GionnyScandal, il pentimento e la fragilità nascosta dietro il gioco delle nomination

Se il bacio tra Renato e Lucia ha acceso i riflettori sui giochi di coppia, il clima emotivo più intenso della settimana ha riguardato invece GionnyScandal, il cantante finito al centro di un vortice di sensi di colpa dopo il gioco “Chi vorresti eliminare dalla Casa?”. L’artista, che aveva espresso la sua preferenza votando per l’eliminazione di Marco Berry, ha vissuto un momento di profonda crisi, confessando ad Alessandra Mussolini di essersi pentito amaramente di quella scelta. “Gli voglio un bene dell’anima”, ha ammesso Gionny, spiegando di non aver agito seguendo il reale sentimento ma lasciandosi prendere dal meccanismo del gioco.
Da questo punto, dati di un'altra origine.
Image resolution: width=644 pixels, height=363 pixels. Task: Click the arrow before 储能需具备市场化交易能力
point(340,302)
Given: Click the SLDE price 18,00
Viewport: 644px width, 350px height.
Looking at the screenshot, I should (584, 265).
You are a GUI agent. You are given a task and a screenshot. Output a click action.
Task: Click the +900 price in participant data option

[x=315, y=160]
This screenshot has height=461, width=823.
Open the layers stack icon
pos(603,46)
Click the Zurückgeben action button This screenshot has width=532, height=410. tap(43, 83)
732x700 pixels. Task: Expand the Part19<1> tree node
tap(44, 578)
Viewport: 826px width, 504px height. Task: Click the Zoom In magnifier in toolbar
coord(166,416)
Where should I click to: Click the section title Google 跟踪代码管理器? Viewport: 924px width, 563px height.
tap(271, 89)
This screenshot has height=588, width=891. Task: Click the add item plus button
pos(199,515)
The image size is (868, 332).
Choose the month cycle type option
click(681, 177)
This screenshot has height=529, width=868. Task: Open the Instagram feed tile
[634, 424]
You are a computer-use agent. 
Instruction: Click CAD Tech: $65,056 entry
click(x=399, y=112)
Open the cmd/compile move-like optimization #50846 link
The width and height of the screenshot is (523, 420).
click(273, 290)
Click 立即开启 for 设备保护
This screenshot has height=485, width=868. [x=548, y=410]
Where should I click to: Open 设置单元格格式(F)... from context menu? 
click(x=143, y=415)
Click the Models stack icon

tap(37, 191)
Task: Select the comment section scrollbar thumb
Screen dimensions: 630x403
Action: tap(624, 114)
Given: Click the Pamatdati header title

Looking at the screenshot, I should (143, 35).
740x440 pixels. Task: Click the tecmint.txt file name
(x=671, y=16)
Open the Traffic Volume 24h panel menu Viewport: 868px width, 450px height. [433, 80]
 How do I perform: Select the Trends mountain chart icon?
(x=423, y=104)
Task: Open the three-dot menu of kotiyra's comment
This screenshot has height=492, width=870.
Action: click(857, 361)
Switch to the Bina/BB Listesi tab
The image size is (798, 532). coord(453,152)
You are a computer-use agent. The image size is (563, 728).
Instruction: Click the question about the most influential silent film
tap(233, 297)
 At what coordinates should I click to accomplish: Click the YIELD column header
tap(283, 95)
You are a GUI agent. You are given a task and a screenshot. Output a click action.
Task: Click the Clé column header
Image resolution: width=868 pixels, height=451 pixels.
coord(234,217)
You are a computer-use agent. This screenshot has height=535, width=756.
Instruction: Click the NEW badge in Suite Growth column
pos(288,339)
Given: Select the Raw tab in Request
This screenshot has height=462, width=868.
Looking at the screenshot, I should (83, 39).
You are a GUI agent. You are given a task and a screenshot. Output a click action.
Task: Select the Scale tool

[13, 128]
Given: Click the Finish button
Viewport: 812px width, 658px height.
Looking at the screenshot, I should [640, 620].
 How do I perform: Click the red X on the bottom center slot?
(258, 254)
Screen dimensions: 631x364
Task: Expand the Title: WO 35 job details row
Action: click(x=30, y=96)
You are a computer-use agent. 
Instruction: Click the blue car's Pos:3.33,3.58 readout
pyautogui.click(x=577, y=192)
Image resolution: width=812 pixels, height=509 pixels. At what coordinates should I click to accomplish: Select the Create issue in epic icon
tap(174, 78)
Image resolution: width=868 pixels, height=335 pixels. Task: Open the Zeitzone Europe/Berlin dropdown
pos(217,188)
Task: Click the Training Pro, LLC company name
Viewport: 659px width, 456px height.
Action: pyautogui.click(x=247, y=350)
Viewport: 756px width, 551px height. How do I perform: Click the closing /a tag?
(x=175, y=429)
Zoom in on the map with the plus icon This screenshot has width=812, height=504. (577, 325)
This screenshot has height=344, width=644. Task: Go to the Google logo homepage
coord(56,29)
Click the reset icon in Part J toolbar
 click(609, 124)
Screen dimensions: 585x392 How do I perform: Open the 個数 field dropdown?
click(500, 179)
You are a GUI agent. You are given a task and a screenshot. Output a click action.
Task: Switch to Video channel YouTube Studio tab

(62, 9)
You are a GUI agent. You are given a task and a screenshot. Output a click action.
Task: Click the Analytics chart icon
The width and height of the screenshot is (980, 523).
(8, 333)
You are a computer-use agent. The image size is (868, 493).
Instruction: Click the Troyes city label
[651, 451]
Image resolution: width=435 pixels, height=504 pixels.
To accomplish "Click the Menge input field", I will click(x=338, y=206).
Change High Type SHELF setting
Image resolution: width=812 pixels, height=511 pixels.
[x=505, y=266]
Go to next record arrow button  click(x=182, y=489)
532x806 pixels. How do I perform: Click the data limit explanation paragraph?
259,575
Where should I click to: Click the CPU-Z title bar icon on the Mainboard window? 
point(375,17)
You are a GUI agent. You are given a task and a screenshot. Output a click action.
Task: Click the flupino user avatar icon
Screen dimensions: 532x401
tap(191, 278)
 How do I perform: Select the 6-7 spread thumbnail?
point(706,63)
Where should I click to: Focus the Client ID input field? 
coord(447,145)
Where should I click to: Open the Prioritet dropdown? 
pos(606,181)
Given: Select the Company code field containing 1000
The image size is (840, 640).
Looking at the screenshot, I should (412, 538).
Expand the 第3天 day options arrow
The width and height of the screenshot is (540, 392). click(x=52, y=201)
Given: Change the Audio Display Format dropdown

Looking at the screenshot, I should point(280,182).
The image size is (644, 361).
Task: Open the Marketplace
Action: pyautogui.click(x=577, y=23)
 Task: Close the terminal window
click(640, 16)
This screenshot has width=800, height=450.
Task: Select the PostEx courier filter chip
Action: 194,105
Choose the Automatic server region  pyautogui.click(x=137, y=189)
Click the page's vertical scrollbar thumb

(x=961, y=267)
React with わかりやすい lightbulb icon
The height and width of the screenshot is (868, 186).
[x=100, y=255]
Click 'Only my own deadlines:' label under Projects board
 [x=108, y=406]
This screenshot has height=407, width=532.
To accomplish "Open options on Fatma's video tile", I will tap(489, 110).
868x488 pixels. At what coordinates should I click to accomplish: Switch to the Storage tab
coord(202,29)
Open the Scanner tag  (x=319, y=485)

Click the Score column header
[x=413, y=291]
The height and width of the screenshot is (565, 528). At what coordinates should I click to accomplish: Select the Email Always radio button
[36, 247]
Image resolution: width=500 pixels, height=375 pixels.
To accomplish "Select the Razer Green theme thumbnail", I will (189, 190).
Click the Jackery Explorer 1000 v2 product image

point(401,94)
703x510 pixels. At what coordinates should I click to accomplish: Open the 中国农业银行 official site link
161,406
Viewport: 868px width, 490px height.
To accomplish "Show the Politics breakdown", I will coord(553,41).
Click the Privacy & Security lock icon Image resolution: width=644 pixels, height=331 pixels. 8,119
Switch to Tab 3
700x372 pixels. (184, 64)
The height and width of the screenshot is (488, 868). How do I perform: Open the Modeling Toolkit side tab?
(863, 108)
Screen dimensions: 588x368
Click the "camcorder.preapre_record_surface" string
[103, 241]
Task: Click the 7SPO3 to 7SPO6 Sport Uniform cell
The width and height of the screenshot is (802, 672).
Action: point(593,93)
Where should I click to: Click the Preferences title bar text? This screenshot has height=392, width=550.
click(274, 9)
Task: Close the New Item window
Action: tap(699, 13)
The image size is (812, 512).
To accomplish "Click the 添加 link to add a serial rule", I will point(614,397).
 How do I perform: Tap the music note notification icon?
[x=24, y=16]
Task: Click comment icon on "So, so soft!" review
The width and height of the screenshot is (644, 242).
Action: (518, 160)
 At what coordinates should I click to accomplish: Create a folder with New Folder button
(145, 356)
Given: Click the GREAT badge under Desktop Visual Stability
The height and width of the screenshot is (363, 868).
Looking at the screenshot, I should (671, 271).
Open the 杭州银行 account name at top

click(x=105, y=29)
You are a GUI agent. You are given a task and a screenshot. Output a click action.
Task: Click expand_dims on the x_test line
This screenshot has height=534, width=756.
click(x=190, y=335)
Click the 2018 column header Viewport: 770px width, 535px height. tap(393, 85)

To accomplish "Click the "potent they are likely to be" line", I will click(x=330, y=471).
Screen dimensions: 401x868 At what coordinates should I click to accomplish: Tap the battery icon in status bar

Un momento di sincerità che ha offerto uno spaccato diverso del concorrente, noto per aver raccontato all’interno della Casa un passato familiare complesso, segnato dall’abbandono e dalla perdita prematura delle figure genitoriali adottive. La fragilità emersa in quelle battute ha trovato solidarietà tra i compagni di avventura, molti dei quali hanno sottolineato come, viste le difficoltà affrontate nella vita reale, fosse comprensibile una reazione così intensa alla pressione psicologica del reality. Intanto, gli equilibri all’interno del gruppo cominciavano a delinearsi con maggiore chiarezza in vista del primo verdetto popolare.

Il televoto e le prime crepe nella convivenza: Berry e Cassini nel mirino

Proprio mentre gli animi si scaldavano per i flirt e i sensi di colpa, il meccanismo del gioco procedeva inesorabile verso la terza puntata, con sette concorrenti in nomination e la prospettiva del primo eliminato. I sondaggi diffusi prima della diretta dipingevano uno scenario piuttosto chiaro: Paola Caruso sembrava dominare le preferenze del pubblico, seguita a distanza da Raimondo Todaro, mentre nelle retrovie si giocavano la salvezza Dario Cassini e Lucia Ilardo. La situazione più critica, secondo le rilevazioni, riguardava però Marco Berry, dato con la percentuale più bassa di consensi e considerato dai bookmaker e dai forum il principale candidato alla porta rossa.

Lo stesso Berry, del resto, aveva avuto modo di comprendere il proprio isolamento all’interno del gruppo dopo una votazione interna che lo aveva visto indicato dalla maggioranza dei compagni come il meno adatto a vivere la convivenza forzata. Critiche che lui stesso aveva commentato con l’amaro sospetto di essere stato trasformato in un “capro espiatorio” per le tensioni accumulate nei primi giorni. Una percezione, quella dell’isolamento, che sembrava accomunarlo a Dario Cassini, giudicato da alcuni coinquilini – Antonella Elia in testa – poco autentico e talvolta eccessivamente pesante nei modi. Un clima di sospetto e di prime alleanze, insomma, destinato a trovare il suo primo verdetto ufficiale nel corso della serata.